La fermeture de facto du détroit d’Ormuz, dans un contexte de tensions régionales déclenchées par les frappes américano-israéliennes contre l’Iran, place La Türkiye au centre des solutions alternatives pour le transport des hydrocarbures, selon des analyses sectorielles.
Cette évolution intervient alors que les perturbations du trafic maritime dans cette zone stratégique affectent directement les marchés mondiaux de l’énergie.
Un corridor stratégique fragilisé par les tensions
Le détroit d’Ormuz assure environ 20 % du commerce mondial de pétrole, avec près de 20 millions de barils transitant quotidiennement en 2025.
Malgré la libération de réserves stratégiques par les pays membres de l’Agence internationale de l’énergie, les marchés restent marqués par une forte volatilité liée aux incertitudes géopolitiques.

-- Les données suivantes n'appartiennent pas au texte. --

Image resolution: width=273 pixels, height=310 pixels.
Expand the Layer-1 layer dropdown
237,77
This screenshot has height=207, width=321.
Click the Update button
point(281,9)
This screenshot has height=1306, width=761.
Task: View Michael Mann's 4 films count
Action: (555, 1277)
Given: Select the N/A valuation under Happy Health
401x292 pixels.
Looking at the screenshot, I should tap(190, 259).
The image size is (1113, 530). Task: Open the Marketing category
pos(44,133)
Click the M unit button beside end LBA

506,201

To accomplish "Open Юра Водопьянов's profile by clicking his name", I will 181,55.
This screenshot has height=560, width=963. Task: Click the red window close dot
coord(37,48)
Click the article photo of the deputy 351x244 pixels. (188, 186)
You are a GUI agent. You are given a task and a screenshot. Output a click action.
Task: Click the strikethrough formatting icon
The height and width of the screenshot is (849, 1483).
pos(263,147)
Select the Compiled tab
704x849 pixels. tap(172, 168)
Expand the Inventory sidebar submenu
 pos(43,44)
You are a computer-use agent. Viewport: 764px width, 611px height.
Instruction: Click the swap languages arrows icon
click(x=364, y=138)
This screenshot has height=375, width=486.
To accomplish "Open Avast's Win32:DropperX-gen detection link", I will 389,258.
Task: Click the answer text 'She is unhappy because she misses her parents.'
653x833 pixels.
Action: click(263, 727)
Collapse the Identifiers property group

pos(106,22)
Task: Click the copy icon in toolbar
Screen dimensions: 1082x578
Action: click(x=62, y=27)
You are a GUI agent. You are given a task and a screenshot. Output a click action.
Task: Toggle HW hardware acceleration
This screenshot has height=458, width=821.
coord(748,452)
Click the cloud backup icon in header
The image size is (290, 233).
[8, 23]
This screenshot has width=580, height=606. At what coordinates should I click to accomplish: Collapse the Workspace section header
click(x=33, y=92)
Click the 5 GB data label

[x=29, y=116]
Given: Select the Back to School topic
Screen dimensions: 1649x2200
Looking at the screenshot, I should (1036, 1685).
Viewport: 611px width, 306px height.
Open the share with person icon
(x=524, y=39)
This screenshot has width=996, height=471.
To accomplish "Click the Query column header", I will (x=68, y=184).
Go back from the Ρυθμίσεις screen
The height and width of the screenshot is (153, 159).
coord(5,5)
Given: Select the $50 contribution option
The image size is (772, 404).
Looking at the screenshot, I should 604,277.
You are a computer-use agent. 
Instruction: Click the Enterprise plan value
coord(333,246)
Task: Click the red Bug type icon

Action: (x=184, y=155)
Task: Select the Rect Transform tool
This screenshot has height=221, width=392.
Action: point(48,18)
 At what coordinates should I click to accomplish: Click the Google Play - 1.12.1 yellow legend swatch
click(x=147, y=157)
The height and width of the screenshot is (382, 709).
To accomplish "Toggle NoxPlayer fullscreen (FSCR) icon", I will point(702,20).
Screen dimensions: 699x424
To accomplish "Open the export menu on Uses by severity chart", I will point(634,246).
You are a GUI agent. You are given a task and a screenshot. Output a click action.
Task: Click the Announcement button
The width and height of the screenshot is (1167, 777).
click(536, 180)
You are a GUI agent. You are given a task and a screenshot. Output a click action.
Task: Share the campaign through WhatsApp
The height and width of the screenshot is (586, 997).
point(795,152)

Des alternatives limitées face à une demande mondiale élevée
Les capacités des pipelines contournant le détroit d’Ormuz, notamment en Arabie saoudite et aux Émirats arabes unis, restent limitées, estimées entre 3,5 et 5,5 millions de barils par jour, bien en deçà des volumes habituellement transitant par ce corridor.
Aux Émirats, le pipeline Abu Dhabi-Fujairah transporte environ 1,1 million de barils par jour, avec une capacité supplémentaire restreinte. En Arabie saoudite, le pipeline East-West dispose d’une capacité nominale de 5 millions de barils, mais une partie est déjà utilisée.
Dans ce contexte, la recherche de routes alternatives s’intensifie, sans toutefois permettre de compenser entièrement une perturbation majeure du détroit.
La Türkiye, un hub énergétique en devenir
Face à ces contraintes, La Türkiye apparaît comme une option stratégique à moyen terme pour le transport des ressources énergétiques vers l’Europe.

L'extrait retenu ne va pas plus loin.